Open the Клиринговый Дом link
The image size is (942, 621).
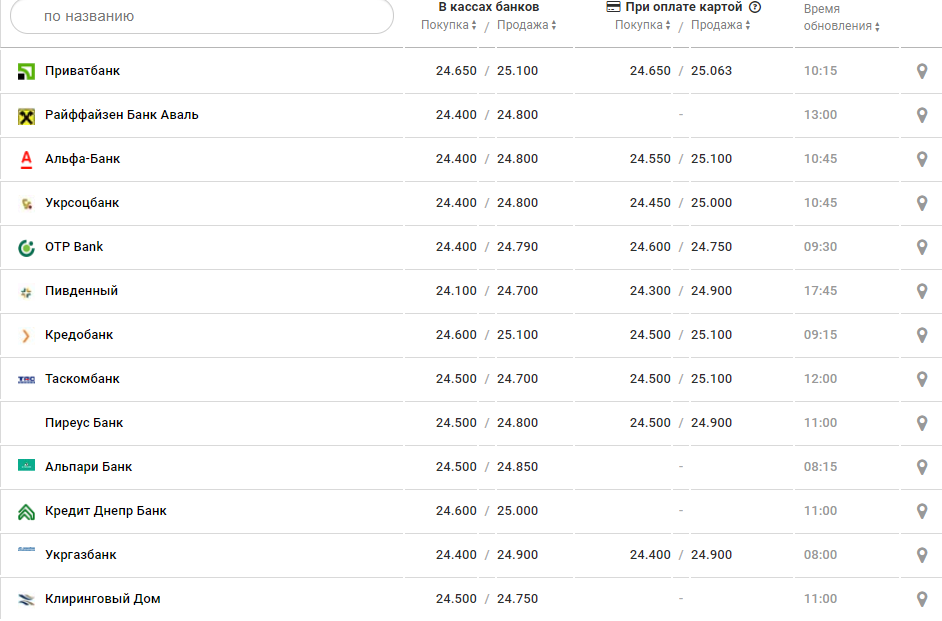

━━━━━━━━━━━━━━━━━━━━

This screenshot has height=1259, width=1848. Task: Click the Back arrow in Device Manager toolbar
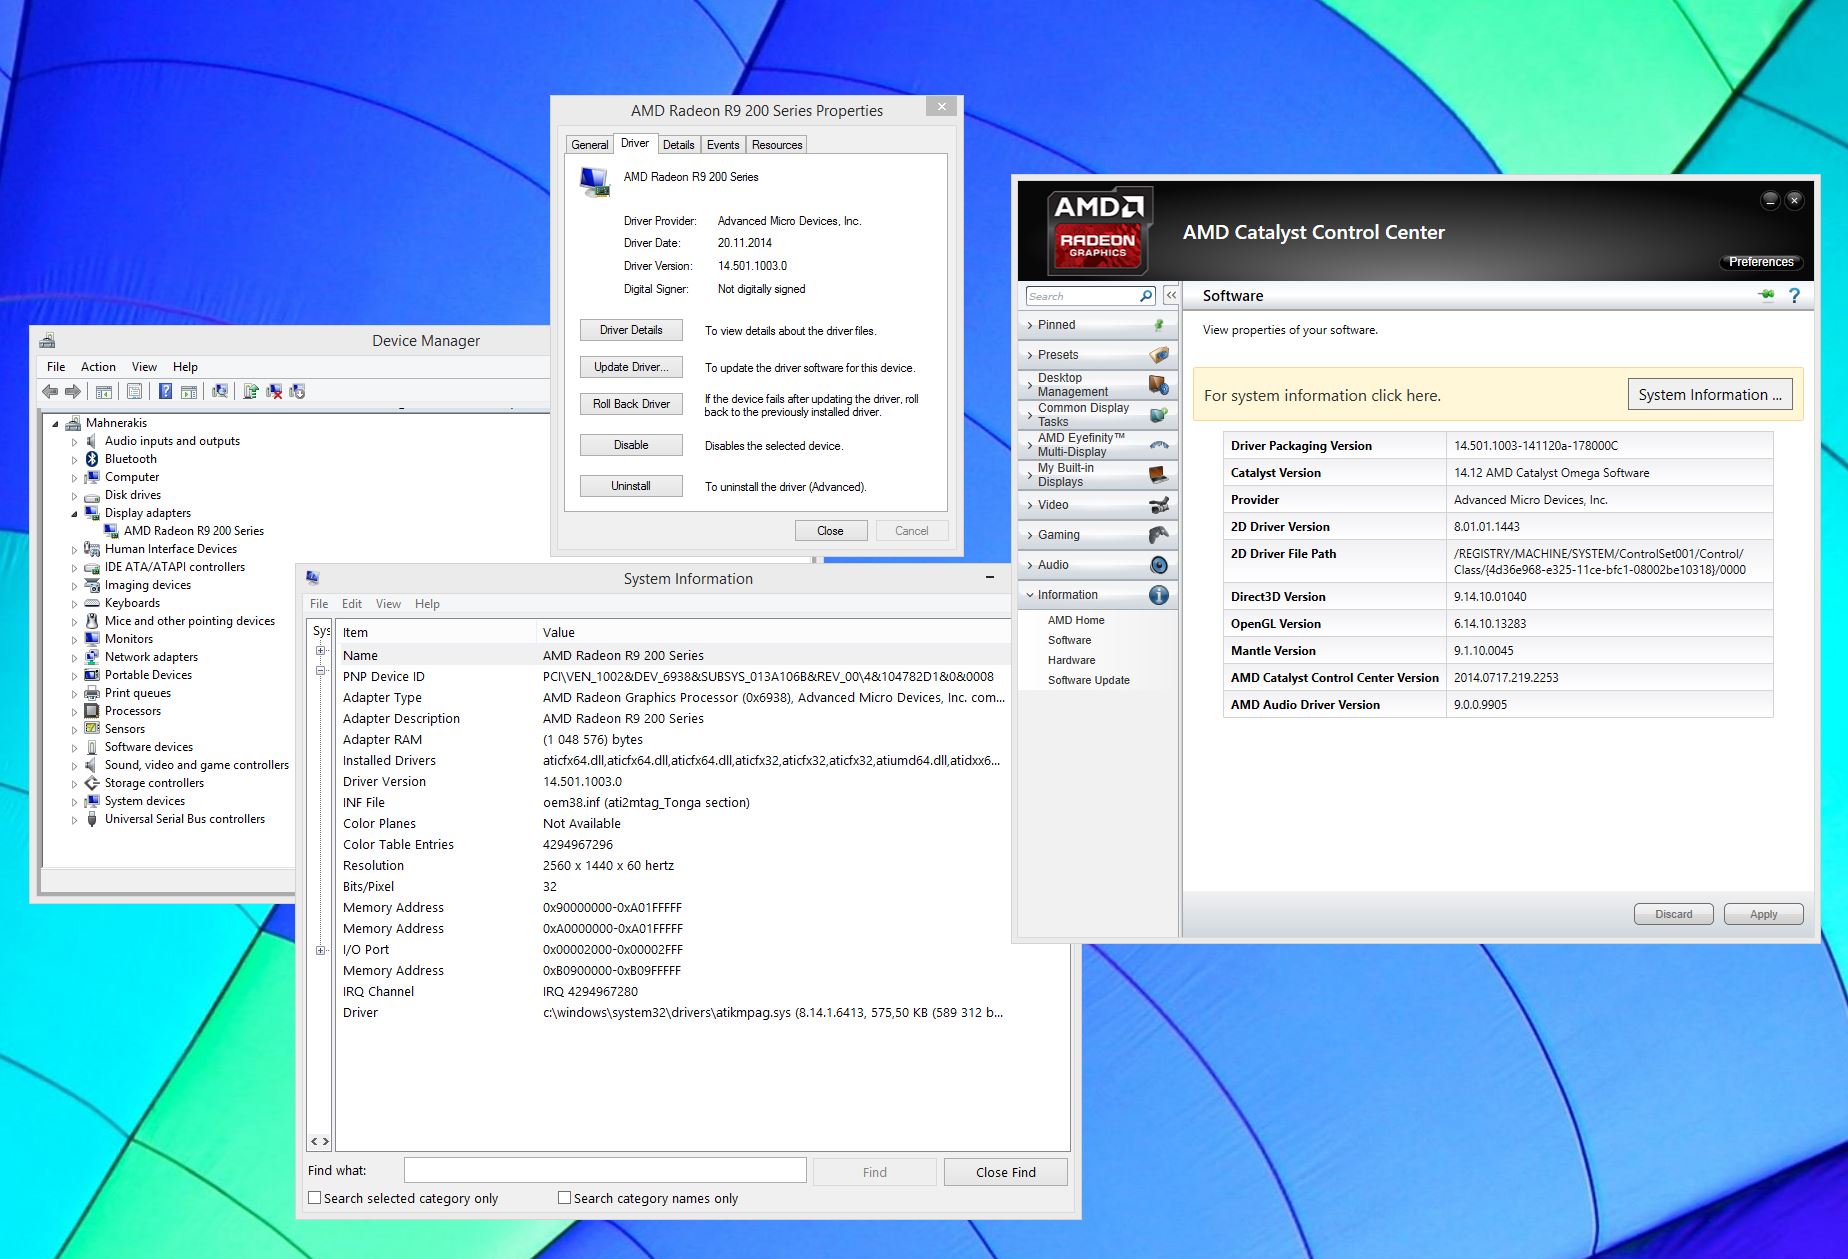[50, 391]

━━━━━━━━━━━━━━━━━━━━

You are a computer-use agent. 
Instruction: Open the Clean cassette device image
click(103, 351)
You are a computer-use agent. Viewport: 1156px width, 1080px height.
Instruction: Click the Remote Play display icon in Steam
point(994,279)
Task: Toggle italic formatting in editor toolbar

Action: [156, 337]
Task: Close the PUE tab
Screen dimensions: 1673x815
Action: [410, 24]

━━━━━━━━━━━━━━━━━━━━

Please rewrite the data from the line with "Task: Close the PUE tab" up to and including the line with "Action: [410, 24]", changing "Screen dimensions" to "Screen size" and leaving everything else as it is. Return only those lines.

FINAL RESULT |
Task: Close the PUE tab
Screen size: 1673x815
Action: [410, 24]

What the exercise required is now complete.